The virus spreads through direct contact (such as through broken skin or mucous membranes in the eyes, nose, or mouth) with:
- Blood or body fluids (urine, saliva, sweat, feces, vomit, breast milk, and semen) of a person who is sick with or has died from Ebola virus disease (EVD).
- Objects (such as clothes, bedding, needles, and medical equipment) contaminated with body fluids from a person who is sick with or has died from EVD.
- Infected fruit bats or nonhuman primates (such as apes and monkeys).
- Semen from a man who recovered from EVD (through oral, vaginal, or anal sex). The virus can remain in certain body fluids (including semen) of a patient who has recovered from EVD, even if they no longer have symptoms of severe illness. There is no evidence that Ebola can be spread through sex or other contact with vaginal fluids from a woman who has had Ebola.
When people become infected with Ebola, they do not start developing signs or symptoms right away. This period between exposure to an illness and having symptoms is known as the incubation period. A person can only spread Ebola to other people after they develop signs and symptoms of Ebola.
Additionally, Ebola virus is not known to be transmitted through food. However, in certain parts of the world, Ebola virus may spread through the handling and consumption of wild animal meat or hunted wild animals infected with Ebola. There is no evidence that mosquitoes or other insects can transmit Ebola virus.
- Health workers who do not use proper infection control while caring for Ebola patients, and family and friends in close contact with Ebola patients, are at the highest risk of getting sick. Ebola can spread when people come into contact with infected blood or body fluids.
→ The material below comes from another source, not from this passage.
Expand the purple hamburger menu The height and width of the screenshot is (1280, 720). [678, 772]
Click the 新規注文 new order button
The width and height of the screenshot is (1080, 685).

- Ebola poses little risk to travelers or the general public who have not cared for or been in close contact (within 3 feet or 1 meter) with someone sick with Ebola.
Persistence of the virus
The virus can remain in areas of the body that are immunologically privileged sites after acute infection. These are sites where viruses and pathogens, like the Ebola virus, are shielded from the survivor’s immune system, even after being cleared elsewhere in the body. These areas include the testes, interior of the eyes, placenta, and central nervous system, particularly the cerebrospinal fluid. Whether the virus is present in these body parts and for how long varies by survivor. Scientists are now studying how long the virus stays in these body fluids among Ebola survivors.
During an Ebola outbreak, the virus can spread quickly within healthcare settings (such as clinics or hospitals). Clinicians and other healthcare personnel providing care should use dedicated, preferably disposable, medical equipment. Proper cleaning and disposal of instruments such as needles and syringes are important. If instruments are not disposable, they must be sterilized before using again.
Ebola virus can survive on dry surfaces, like doorknobs and countertops for several hours; in body fluids like blood, the virus can survive up to several days at room temperature. Cleaning and disinfection should be performed using a hospital-grade disinfectant.
In the United States, hospital-grade disinfectant refers to U.S. Environmental Protection Agency (EPA)-registered hospital disinfectant pdf icon[PDF – 278KB]external icon with a label claim for a non-enveloped virus.